I got in touch with a friendly electrician[3] and he’s now installed a new consumer unit along with RCBOs[4] for each of the socket circuits (and in accordance with updated wiring regulations the light circuits are now RCD protected too using a ‘split board’ approach).

Since getting the RCBOs installed there hasn’t been a single trip on any circuit – so mission accomplished :)

A quick detour on suppression

The IET Forum Thread I referenced above also contains some discussion of the problems that come with transient voltage suppressors (TVSs). The issue is that when a there’s a voltage spike the transient suppressor gives it a path to earth, which then causes a residual current leak that trips an RCD.

I removed all of the surge suppressed power strips from the house, but it didn’t make any difference, likely because I left in place my 4 UPSs, which I expect all have their own TVSs within.

Every silver lining…

Now that I had reliable power there was a new problem. How would I know when power to the garage (and the server and freezer out there) went off? A trip on the garage RCBO wouldn’t take out the rest of the house, so it would be far less obvious. If I was away on a business trip it’s possible that the rest of the family wouldn’t notice for days.
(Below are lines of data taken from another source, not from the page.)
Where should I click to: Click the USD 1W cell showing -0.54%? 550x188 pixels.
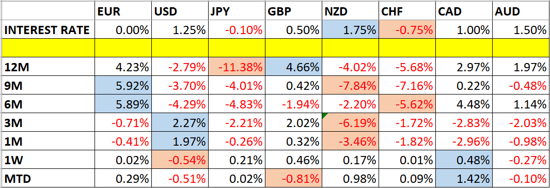tap(180, 160)
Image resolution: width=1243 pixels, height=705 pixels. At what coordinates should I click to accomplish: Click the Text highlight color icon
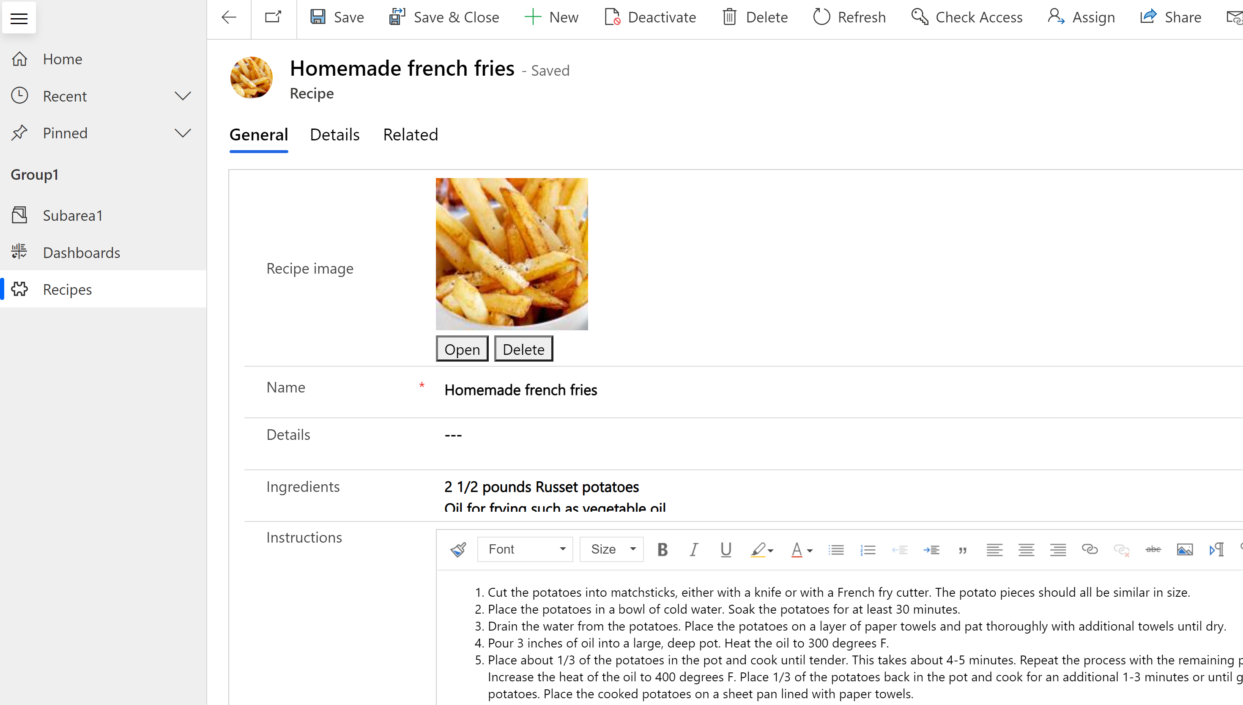click(x=757, y=549)
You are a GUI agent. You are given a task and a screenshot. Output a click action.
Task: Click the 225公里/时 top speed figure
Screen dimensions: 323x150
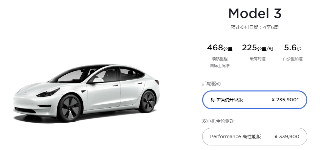(x=257, y=48)
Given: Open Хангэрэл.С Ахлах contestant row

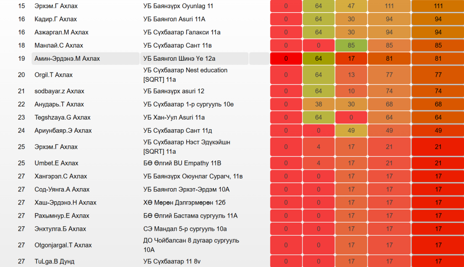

The answer was to have better monitoring…

Time to go NUTs

I have a PowerWalker VI 2200 out in the garage looking after my Dell T110 II and associated network switch. Like most UPSs it has a USB port that provides a serial over USB connection. I hooked this up to a VM running on the server and installed  Network UPS Tools (NUT) to keep an eye on things.

Email alerts

I use upsmon to run upssched to run a script that sends me an email when power goes out (and another when it’s restored). I’ve dropped the configs and scripts into a gist if you want to do this yourself (thanks to Bogdan for his ‘How to monitor PowerMust 2012 UPS with Ubuntu Server 14‘ for showing me the way here)

Graceful shutdown

My NAS and Desktop NUC both interface directly by USB with their local UPS and are configured to shut down when the battery level goes critical. I needed the same for the VMware vSphere servers running off the other two UPSs (in my garage and loft). Luckily this has been taken care of by René with his ‘NUT Client for ESXi 5 and 6‘ (Google Translation to English) so I just had to install and configure that, pointing at the same NUT servers I used for email alerts.

Conclusion

RCBOs have totally solved the problems I was having with RCD nuisance trips, and I now have monitoring and graceful shutdown in place for when there are real power issues.

Notes

[1] Conventional fault finding would suggest a fault with the oven, but I wasn’t convinced given that it’s only about 18 months old. My take was that a trivial issue with the oven that wouldn’t trip the RCD on its own was taking it over the edge when added to other leakage on other circuits. The fact that the oven doesn’t trip its new RCBO seems to bear that out.
[2] Going through the usual fault finding to identify a single culprit was fruitless. Everything was wrong and nothing was wrong. It didn’t matter which circuit I isolated. My hypothesis became that there was probably about 3-4mA of leakage on each circuit in the house, combining to a total leakage that had the single RCD on a hair trigger of any additional leakage.
[3] Despite being an electronics engineering graduate, a member of the IET (MIET) and a Chartered Engineer (CEng) I’m not allowed to do my own electrical work. I recall that there were ructions about this when the revised regulations with proposed and introduced, but it’s pretty sensible. Messing around with the 100A supplies to consumer units is no business for amateurs, and I was happy to get in a professional.
[4] After a bit of hunting around and price comparison I went for a Contactum Defender consumer unit and associated RCBOs and MCBs from my local TLC Direct. The kit came to just over £200, and getting it professionally installed cost about the same – so if you need to do this yourself budget around £350-500 depending on how many circuits you have.